RE: meme as catalytic indexical

From: Richard Brodie (
Date: Tue 27 Jan 2004 - 15:01:39 GMT

  • Next message: M Lissack: "RE: meme as catalytic indexical"

    M Lissack wrote:

    > Richard you are ignoring the question. How do you know that
    > it is the meme that is the replicator rather than something
    > else being the replicator and the meme only being the sign?

    The very question indicates to me a basic lack of understanding of the scientific method. A definition cannot be right or wrong. It's simply a definition. Some definitions are more useful than others for building theories that explain and predict. "Meme" happens to be defined as a cultural replicator and a fair amount has been written about memes in the last almost 30 years based on that definition. Many people find the definition useful. Some do not.

    > Some ideas thrive some ideas do not. What is that
    > distinguishes them? What is the mechanism for their thriving
    > or failing?
    > Sure you can cite many examples of ideas that have been
    > replicated but what is the cause of the replication?
    > Memes as replicator is an assertion that the meme is its own
    > cause for replication. Idea as "Final Cause"
    > if you will. But what distinguishes the causes between
    > successful and unsuccessful memes?
    > When word meanings change over time have the memes changed,
    > failed, succeeded, or mutated and what distinguishes these
    > from the change in environment.

    As I said before, if you've read my book and are still asking questions like these I doubt there is anything else I can write to help you understand. I gave it my best shot at answering these questions in the 250 pages of Virus of the Mind.

    > You are happy with memes as they are. That is not what my
    > article or Bruce's challenges are about. If the world is
    > happy with memes as they are --- wonderful. But memetics is
    > presently not treated as science and lacks academic credence.
    > Without either credence or the "science" label it gets
    > little in the way of research attention or funding.

    Well, then, why don't you just redefine "funding" to be a catalytic indexical and then you can catalyze your own semiotically? ;-)

    > Maybe memetics is fine but maybe it is like cold fusion or
    > the misapplications of catastrophe theory.
    > Your web site contains many stories but little in the way of
    > serious research. Some of us who think memetics could be so
    > much more find that to be an unacceptable state of affairs
    > for the field in general.

    My web site is for the general public. I believe the Journal of Memetics site has the serious research, such as it is, and I have a pointer to that site on mine for the academically inclined.

    > Dawkins made an offhand remark when he coined "meme."
    > To treat an offhand analogy as the "word of god"
    > instead of as an initial idea worthy of research and subject
    > to change is to suggest that all memes can be subjected to
    > evolutionary forces except for the meme meme.

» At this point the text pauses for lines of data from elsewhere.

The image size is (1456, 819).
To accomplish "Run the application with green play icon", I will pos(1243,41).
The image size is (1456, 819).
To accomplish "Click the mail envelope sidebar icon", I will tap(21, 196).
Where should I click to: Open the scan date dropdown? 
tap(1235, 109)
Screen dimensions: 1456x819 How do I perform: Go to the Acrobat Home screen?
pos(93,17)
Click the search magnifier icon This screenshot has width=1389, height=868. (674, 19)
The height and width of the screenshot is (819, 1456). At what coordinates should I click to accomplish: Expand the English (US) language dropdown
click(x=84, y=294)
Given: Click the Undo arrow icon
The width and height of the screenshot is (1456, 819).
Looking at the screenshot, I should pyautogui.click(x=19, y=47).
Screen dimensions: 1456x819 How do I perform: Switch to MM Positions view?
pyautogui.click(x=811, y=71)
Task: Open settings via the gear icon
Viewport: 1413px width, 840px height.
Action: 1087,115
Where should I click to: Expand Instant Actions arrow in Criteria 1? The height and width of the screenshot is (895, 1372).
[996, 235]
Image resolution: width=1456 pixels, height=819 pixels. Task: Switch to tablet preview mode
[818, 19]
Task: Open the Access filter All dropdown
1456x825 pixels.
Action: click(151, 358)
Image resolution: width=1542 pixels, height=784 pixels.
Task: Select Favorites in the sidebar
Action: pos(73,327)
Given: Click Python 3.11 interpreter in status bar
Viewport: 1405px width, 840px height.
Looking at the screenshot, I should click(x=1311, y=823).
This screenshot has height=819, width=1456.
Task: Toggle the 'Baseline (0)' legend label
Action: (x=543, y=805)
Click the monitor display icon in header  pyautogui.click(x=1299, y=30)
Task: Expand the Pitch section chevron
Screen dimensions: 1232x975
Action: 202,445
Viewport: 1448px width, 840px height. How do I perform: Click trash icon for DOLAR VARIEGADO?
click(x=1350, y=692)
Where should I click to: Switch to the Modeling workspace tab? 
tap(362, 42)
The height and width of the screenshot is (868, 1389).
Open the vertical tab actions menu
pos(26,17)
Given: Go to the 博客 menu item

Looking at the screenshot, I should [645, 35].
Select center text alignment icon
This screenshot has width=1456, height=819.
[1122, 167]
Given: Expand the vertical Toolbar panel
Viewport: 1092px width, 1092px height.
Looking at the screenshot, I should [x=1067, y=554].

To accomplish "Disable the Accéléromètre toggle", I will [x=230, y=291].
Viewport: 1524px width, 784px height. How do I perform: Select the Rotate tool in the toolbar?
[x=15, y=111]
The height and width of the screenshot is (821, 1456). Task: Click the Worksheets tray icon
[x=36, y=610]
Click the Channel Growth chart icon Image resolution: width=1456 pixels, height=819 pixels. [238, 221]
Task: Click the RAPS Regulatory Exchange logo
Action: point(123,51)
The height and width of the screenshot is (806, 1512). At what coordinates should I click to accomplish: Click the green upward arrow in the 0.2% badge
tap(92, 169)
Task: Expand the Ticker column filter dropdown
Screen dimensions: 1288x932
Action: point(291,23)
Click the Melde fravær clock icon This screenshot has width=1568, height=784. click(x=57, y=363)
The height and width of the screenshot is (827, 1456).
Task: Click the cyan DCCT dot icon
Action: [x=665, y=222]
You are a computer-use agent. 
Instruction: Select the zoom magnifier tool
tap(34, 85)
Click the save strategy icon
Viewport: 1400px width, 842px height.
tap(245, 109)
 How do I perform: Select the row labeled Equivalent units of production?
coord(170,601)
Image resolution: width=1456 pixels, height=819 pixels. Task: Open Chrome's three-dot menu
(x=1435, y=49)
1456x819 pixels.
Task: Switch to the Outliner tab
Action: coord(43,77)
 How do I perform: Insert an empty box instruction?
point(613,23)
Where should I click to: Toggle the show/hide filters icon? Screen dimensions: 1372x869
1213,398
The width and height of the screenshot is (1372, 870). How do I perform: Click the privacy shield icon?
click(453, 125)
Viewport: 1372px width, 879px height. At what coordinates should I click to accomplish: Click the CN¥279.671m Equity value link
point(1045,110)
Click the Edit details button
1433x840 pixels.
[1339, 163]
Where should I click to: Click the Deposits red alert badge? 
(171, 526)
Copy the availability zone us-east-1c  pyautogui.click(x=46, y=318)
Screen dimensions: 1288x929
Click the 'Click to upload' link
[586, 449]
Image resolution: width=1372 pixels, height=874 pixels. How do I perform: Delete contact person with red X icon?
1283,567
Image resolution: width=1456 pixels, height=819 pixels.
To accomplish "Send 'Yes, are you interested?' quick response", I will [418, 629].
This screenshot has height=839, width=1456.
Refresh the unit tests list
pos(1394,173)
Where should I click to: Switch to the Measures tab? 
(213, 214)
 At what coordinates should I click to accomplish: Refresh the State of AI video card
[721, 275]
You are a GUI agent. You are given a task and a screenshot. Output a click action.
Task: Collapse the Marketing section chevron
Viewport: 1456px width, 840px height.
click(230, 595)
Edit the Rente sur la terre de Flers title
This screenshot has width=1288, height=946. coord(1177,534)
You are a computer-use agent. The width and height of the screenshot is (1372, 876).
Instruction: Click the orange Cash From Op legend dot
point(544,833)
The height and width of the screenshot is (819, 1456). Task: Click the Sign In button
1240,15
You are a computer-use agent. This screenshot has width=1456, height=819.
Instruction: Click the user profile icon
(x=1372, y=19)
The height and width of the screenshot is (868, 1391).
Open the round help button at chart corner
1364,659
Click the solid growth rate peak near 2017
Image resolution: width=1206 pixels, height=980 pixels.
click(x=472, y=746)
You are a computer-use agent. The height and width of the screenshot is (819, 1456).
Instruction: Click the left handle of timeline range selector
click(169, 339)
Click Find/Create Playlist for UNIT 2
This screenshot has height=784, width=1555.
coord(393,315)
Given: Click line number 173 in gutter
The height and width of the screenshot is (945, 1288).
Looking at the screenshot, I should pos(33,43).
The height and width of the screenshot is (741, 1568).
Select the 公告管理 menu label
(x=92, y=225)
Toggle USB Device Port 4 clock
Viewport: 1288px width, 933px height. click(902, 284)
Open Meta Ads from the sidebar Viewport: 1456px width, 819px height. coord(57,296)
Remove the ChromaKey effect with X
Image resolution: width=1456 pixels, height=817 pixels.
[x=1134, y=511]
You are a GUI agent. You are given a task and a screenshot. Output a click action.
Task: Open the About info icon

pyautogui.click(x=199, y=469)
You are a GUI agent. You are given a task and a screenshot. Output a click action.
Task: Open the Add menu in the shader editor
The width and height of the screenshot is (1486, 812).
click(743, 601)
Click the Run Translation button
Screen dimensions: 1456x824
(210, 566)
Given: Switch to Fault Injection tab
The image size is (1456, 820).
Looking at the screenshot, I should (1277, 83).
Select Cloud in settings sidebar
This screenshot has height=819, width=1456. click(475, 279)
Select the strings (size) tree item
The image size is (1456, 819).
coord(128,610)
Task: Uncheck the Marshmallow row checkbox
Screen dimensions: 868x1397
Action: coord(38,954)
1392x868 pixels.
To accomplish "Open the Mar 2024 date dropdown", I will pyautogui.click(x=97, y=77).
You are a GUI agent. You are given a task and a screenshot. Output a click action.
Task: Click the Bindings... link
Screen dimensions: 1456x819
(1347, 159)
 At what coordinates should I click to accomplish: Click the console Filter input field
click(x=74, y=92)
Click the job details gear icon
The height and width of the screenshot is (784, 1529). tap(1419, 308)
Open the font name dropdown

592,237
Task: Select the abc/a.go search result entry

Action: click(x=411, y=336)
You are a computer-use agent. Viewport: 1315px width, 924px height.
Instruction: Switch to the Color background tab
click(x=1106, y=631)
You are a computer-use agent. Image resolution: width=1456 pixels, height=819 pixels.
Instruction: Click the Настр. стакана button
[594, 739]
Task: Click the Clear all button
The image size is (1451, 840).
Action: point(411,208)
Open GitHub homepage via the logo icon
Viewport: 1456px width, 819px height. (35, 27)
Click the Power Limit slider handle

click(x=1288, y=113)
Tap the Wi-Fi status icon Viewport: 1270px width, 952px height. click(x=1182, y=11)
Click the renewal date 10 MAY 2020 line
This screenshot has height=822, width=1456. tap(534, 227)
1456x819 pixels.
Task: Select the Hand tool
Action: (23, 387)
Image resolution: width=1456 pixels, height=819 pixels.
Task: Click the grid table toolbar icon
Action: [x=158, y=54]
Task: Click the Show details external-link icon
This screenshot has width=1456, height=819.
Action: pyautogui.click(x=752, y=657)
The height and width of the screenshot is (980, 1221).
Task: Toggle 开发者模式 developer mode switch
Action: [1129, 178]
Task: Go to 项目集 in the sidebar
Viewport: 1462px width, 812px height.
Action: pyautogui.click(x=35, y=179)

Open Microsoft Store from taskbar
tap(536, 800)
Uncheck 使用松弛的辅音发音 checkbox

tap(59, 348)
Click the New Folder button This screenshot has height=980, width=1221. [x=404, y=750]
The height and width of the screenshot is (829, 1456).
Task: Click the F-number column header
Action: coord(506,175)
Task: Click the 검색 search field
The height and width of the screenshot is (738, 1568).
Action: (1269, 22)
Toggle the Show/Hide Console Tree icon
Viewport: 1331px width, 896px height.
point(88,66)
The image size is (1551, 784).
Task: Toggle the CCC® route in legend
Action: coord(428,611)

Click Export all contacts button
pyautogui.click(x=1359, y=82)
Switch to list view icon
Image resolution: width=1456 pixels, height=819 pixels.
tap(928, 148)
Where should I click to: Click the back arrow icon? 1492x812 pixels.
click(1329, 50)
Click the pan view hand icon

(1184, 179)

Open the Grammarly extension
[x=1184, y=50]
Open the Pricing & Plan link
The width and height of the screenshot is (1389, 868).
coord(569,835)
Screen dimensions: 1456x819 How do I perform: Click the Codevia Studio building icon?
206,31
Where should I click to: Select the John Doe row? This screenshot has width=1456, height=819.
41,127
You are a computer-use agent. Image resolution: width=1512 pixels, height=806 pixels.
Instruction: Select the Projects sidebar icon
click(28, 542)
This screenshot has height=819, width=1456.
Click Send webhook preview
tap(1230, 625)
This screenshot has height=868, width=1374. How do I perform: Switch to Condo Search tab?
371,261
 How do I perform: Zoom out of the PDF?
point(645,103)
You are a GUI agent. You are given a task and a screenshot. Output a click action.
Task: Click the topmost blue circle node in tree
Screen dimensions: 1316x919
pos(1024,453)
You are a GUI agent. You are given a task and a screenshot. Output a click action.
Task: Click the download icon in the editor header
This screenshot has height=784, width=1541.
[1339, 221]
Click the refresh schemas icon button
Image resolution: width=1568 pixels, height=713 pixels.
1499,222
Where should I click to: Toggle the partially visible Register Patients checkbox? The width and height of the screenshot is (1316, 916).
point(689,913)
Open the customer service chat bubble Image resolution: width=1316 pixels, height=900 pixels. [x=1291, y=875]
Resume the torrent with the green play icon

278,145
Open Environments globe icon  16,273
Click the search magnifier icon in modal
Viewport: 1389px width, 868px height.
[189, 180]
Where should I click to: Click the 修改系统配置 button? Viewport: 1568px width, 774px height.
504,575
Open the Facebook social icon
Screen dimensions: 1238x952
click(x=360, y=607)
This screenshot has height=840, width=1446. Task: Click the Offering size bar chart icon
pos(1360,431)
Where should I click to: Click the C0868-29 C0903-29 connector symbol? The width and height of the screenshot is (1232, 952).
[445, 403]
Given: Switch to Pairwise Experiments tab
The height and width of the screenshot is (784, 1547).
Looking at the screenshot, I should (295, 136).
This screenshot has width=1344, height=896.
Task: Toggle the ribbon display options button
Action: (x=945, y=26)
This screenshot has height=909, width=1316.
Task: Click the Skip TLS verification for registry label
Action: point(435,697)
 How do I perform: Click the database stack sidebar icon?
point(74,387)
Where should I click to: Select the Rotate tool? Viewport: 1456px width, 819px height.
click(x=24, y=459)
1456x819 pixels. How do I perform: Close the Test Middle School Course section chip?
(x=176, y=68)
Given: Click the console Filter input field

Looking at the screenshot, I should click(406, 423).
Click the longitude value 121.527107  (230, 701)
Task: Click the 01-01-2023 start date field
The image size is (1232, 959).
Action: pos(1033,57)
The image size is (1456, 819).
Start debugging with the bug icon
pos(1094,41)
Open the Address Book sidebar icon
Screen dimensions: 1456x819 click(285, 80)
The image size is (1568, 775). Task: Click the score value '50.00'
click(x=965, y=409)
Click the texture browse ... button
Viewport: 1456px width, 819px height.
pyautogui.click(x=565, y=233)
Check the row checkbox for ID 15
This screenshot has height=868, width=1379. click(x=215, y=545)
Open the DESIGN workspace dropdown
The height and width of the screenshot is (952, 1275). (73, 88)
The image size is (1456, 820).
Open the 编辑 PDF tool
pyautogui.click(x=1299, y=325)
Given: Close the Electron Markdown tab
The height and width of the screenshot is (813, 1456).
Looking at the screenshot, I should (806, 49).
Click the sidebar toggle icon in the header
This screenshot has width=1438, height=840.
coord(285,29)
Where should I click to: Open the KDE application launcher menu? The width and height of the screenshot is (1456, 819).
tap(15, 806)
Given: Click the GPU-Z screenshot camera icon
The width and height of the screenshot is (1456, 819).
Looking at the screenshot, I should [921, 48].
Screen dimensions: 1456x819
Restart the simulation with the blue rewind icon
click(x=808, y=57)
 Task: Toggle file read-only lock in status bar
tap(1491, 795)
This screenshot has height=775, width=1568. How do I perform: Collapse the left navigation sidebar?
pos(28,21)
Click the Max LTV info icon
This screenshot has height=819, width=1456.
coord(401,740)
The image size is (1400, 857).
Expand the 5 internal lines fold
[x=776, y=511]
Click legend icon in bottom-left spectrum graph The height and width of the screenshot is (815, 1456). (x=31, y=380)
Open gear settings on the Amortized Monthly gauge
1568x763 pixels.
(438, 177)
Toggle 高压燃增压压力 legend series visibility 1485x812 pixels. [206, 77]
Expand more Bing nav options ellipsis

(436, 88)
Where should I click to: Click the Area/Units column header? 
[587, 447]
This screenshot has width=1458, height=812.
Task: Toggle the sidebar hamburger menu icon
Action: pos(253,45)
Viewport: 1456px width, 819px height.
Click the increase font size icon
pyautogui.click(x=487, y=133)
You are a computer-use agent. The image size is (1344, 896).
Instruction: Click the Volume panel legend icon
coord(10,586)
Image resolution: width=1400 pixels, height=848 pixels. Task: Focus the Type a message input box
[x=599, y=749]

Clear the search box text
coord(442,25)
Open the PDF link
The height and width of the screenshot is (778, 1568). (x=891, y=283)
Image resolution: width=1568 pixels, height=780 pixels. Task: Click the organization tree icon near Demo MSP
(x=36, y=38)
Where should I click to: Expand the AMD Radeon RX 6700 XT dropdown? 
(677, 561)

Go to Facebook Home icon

    My first wife used to complain sometimes that I wasn't considering her feelings when I made a decision she didn't like. Usually, though, I was considering her feelings but decided against them anyway. I think we have two problems here. First, I don't think you understand (or perhaps understand but disagree with) the pragmatic approach to the philosophy of science: that scientific theories are not True or False but useful or not. I conclude this based on my judgment that you are arguing that the established definition of meme is wrong. Second, I don't think you understand what Dennett calls the "intentional stance." Reading his "Darwin's Dangerous Idea" is a good way to familiarize yourself with that philosophical position. All replicator theory is based on that.

    > Memes as catalysts and memes as replicators differ mainly in
    > the notions of cause and of actors. All of the stories found
    > on your web site can be recast as meme as catalyst without
    > losing anything except these two notions.

    Sure. Reality can be described any number of ways. However, memes are not catalysts, they are replicators. If you want to look at information as catalyst it could be a very interesting perspective, but why confuse people by using a word with established meaning to denote something else?

    > I still await someone else to suggest an answer to Bruce's
    > challenges or explain why they should be rejected. Telling
    > me I have suggested that the word of god is wrong does neither.

    I think Bruce's challenges are great. I don't think anyone here but you used the term "word of god."